Alors que l'annonce du projet avait été plusieurs fois reportée, provoquant la colère de députés européens y voyant un embarras face à l'industrie, la réaction hostile des entreprises du médicament laisse deviner d’intenses négociations. « Dans les mois à venir, nous serons amenés à travailler avec les membres du Parlement européen, le Conseil et les autres parties prenantes (…), si des changements ne sont pas faits, l’héritage de cette Commission aura été de faire de l'Europe un simple consommateur de l’innovation médicale issue d’autres continents et de faire attendre plus longuement que jamais les patients européens dans l'accès aux dernières innovations », tacle Nathalie Moll. Les propositions de la Commission vont désormais continuer leur chemin en étant transmises au Parlement européen et au Conseil.

Réduction des délais, réforme de l'EMA, nouveaux antibiotiques, pénuries... Les autres chantiers de la réforme

Au-delà de la question des brevets, la réforme introduit une série de mesures visant à raccourcir les délais d'arrivée sur le marché. L’Agence européenne du médicament (ou EMA) disposera désormais de 180 jours pour rendre son évaluation, au lieu de 210 jours actuellement. Pour l’autorisation de mise sur le marché, après avis de l’EMA, la Commission aura, là-aussi, un délai réduit, passant de 67 à 46 jours. Un raccourcissement rendu possible par une simplification des procédures et par une réorganisation de l’EMA. L’agence verra son organisation simplifiée à un comité des médicaments à usage humain et à un comité de sécurité. Exit donc le comité des médicaments orphelins, le comité pédiatrique et le comité des médicaments de thérapie innovante, amenés à disparaître. Le but est ainsi de laisser « un soutien accru aux deux comités restants » et de libérer « des ressources scientifiques pour renforcer le soutien aux développeurs », avant les demandes d’autorisation. Sur ce point, la Commission souhaite mettre en place des « bacs à sable » réglementaires pour tester de nouvelles approches et plaide également pour la généralisation des échanges et transmission de dossiers par voie électronique. 

Autre chantier d'ampleur, celui de la lutte contre l'antibiorésistance. La Commission européenne souhaite favoriser la mise au point de nouveaux antibiotiques, un marché sur lequel peu de laboratoires se positionnent aujourd’hui. La principale mesure passe par un système de « coupons » (vouchers), qui donnera une année supplémentaire de droits pour les laboratoires développant de nouveaux antibiotiques. Ces coupons pourront être revendus et ainsi fournir des revenus supplémentaires aux entreprises. Un mécanisme proche de ce qui peut exister aux États-Unis avec les "priority review vouchers" de la FDA, qui donnent un accès prioritaire à l'agence et font l'objet de reventes parfois lucratives entre laboratoires. Sur ce point, comme sur les différentes propositions encore floues autour des pénuries de médicaments, des précisions seront attendues pour en fixer les conditions. 
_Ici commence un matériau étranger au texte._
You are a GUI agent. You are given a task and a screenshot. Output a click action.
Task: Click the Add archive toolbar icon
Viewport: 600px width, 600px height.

Enfin, cette proposition de réforme n’aborde pas directement la question de la relocalisation. Sur ces sujets, la Commission renvoie au PIIEC Santé, encore en cours d’élaboration, au projet de fabrication « Fab UE » destiné à mobiliser un réseau de producteurs de vaccins dans l’UE ainsi qu’aux travaux de l’HERA, équivalent de la BARDA américaine, destiné à mieux préparer l’Europe en cas de nouvelle crise sanitaire.